春まだ浅き日の午後,東大本郷キャンパスでル・クレジオ氏の講演を聞いた。講演のタイトルは「詩の魅力 Charme de la poésie」というまさに魅力的なもの。フランス語の同時通訳機も申し込んで楽しみにしていたものの,彼の小説は何を読んだかすら忘却の彼方。あわてて書棚から文庫本(集英社文庫 1995)を取り出して,通勤電車のお伴にする。法文2号館の入り口。
「モンド」は静かな,そしてとても美しい小説だ。モンドが一体何者で,彼はどこから来てどこへ行ったのか,深く詮索する必要はないのだと思う。この小説を読む私が,モンドの愛する,社会の周縁の愛すべき存在であれば,彼のすべてを理解することができるはずだから。

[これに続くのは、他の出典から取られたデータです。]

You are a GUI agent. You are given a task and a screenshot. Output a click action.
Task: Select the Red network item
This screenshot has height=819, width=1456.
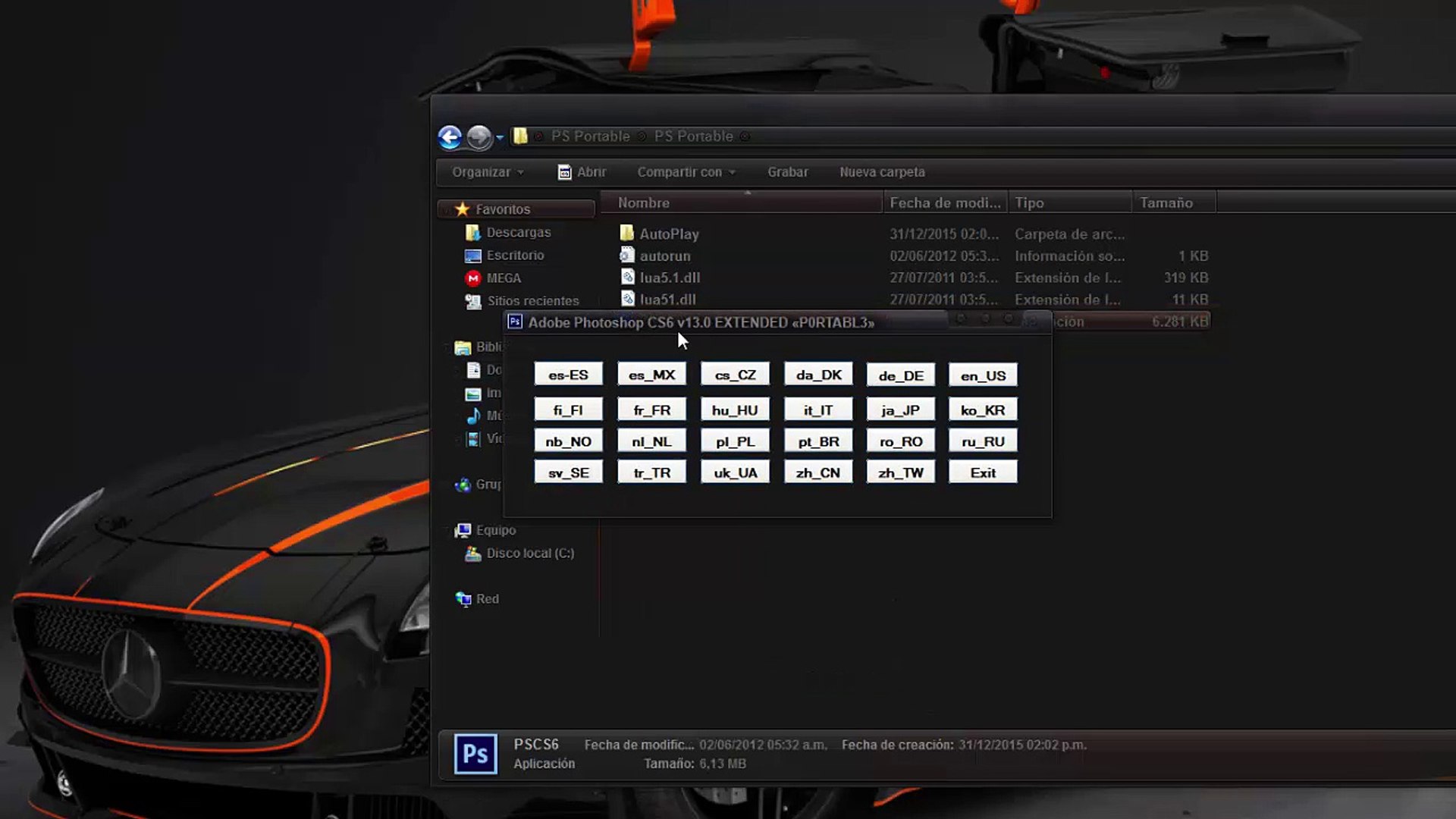[x=486, y=599]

「モンドは 人のたくさんいるところがあまり好きではなかった。むしろ遠くまで見通せる開けた場所,見晴らし台とか,海のまん中に突き出た突堤とか,タンクローリーの走るまっすぐな大通りとかの方を好んだ。彼が話しかけようと思う人たちが見つかるのはそういう場所だった,ただこう言うだけではあったが。『僕を養子にしてくれますか?』/それは,いささか夢見るような人たちで,手を後ろに組んで何か別のことを考えながら歩いていた。天文学者,歴史の教授,音楽家,税官吏などがいた。時には誰か日曜画家もいて,折りたたみ椅子に座って船や木や日没を描いていた」(p.55より)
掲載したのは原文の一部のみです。